Numerous graph neural network (GNN) models have been used for sentiment analysis in recent years. Nevertheless, addressing the issue of over-smoothing in GNNs for node representation and finding more effective ways to learn both global and local information within the graph structure, while improving model efficiency for scalability to large text sentiment corpora, remains a challenge. To tackle these issues, we propose a novel Bert-based unlinked graph embedding (BUGE) model for sentiment analysis. Initially, the model constructs a comprehensive text sentiment heterogeneous graph that more effectively captures global co-occurrence information between words. Next, by using specific sampling strategies, it efficiently preserves both global and local information within the graph structure, enabling nodes to receive more feature information. During the representation learning process, BUGE relies solely on attention mechanisms, without using graph convolutions or aggregation operators, thus avoiding the over-smoothing problem associated with node aggregation. This enhances model training efficiency and reduces memory storage requirements. Extensive experimental results and evaluations demonstrate that the adopted Bert-based unlinked graph embedding method is highly effective for sentiment analysis, especially when applied to large text sentiment corpora.

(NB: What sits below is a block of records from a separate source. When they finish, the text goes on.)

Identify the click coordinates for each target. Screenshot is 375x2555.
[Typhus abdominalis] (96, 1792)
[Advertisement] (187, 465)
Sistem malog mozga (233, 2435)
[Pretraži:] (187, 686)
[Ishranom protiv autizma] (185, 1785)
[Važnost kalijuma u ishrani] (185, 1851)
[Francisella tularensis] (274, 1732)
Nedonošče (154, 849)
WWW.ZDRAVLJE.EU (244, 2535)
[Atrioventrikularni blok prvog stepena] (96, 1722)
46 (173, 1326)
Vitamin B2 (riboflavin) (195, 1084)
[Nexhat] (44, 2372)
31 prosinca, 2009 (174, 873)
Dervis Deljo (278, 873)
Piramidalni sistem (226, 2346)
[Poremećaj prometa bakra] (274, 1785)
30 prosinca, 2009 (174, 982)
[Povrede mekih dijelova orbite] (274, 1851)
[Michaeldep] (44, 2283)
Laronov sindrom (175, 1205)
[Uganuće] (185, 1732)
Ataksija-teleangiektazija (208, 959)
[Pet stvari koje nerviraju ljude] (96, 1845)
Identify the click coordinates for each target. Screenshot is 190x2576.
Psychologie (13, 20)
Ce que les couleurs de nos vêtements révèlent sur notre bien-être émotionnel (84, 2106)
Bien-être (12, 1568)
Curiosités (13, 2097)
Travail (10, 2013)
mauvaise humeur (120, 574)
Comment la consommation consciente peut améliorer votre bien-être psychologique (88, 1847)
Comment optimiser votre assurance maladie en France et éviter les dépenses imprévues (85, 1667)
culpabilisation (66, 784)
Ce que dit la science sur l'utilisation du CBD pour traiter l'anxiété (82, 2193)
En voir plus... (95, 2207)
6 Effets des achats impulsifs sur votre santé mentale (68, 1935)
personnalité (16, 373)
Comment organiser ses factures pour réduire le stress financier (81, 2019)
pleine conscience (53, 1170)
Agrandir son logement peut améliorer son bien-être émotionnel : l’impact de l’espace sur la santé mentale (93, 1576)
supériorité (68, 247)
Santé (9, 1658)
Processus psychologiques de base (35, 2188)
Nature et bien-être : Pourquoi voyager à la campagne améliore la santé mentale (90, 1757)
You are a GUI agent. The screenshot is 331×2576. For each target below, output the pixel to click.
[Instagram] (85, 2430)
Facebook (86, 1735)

近年来,大量图神经网络(GNN)模型被用于情感分析。然而,如何解决 GNN 中节点表示的过度平滑问题,以及如何找到更有效的方法来学习图结构中的全局和局部信息,同时提高模型的效率以扩展到大型文本情感语料库,仍然是一个挑战。为了解决这些问题,我们提出了一种用于情感分析的新颖的基于伯特的非链接图嵌入(BUGE)模型。首先,该模型构建了一个全面的文本情感异构图,能更有效地捕捉词与词之间的全局共现信息。接下来,通过使用特定的采样策略,该模型在图结构中有效地保留了全局和局部信息,使节点能够接收到更多的特征信息。在表征学习过程中,BUGE 完全依靠注意力机制,不使用图卷积或聚合算子,从而避免了节点聚合带来的过度平滑问题。这不仅提高了模型训练效率,还降低了内存存储要求。广泛的实验结果和评估证明,所采用的基于 Bert 的非链接图嵌入方法对情感分析非常有效,尤其是在应用于大型文本情感语料库时。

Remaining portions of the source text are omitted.